Indemnity/Insurance: I agree to indemnify, defend, and hold harmless GAMOW and the Released Parties from any and all claims, demands, damages, losses, liabilities, or legal expenses, including attorneys’ fees, arising from or related to my participation or the participation of any individual for whom I purchase access in GAMOW’s content. I acknowledge that I am solely responsible for obtaining any insurance coverage I deem necessary.

Scope: I agree that this waiver and indemnity apply broadly to all claims for physical, emotional, or psychological injury, illness, bodily harm, or death, whether suffered by me or others, and whether occurring before, during, or after my participation. This includes claims arising in whole or in part from my own actions, the actions of others, or third parties whether foreseeable or unforeseeable.

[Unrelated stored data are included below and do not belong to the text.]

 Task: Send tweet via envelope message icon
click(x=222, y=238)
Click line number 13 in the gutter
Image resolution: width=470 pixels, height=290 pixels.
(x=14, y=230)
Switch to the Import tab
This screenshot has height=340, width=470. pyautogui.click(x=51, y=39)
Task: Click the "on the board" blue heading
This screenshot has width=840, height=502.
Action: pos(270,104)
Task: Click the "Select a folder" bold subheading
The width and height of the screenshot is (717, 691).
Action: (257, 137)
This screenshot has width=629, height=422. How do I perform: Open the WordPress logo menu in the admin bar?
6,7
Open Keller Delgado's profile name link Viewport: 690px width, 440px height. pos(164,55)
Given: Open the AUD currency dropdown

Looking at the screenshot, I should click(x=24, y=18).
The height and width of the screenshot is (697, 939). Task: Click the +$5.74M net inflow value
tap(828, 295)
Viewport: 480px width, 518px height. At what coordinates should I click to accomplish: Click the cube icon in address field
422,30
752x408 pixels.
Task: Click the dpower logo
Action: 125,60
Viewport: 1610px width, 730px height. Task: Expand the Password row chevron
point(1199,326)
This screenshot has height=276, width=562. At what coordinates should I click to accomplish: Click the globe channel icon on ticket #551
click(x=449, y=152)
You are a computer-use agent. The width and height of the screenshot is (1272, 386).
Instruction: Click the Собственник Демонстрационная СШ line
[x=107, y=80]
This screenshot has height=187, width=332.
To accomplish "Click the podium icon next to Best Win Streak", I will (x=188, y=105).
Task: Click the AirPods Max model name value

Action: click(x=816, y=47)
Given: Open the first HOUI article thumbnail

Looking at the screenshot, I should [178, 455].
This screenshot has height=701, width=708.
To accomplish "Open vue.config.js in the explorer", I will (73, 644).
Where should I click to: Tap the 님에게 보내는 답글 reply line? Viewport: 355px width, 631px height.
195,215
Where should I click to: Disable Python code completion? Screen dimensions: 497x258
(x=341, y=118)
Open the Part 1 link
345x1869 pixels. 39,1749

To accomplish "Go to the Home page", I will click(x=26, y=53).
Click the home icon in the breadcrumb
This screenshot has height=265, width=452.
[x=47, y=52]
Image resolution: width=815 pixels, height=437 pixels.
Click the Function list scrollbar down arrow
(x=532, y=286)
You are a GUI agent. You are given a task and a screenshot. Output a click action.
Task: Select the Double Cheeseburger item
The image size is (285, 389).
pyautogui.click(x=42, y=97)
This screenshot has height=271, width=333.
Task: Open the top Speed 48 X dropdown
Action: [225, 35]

Term: This waiver and indemnity shall apply to all visits to, participation in, or access to GAMOW subscription content and any presence or controlled by the Released Parties, commencing on the date of purchase of a ticket or subscription and continuing thereafter without limitation.

Released Parties: The “Released Parties” include GAMOW and its parents, subsidiaries, affiliates, and related entities, as well as all officers, directors, employees, shareholders, members, agents, contractors, subcontractors, representatives, successors, assigns, insurers, and volunteers of each.

Severability: If any provision of this agreement is held to be invalid or unenforceable, the remaining provisions shall remain in full force and effect.

Governing Law: This agreement shall be governed by in accordance with the laws of the jurisdiction in which GAMOW is headquartered.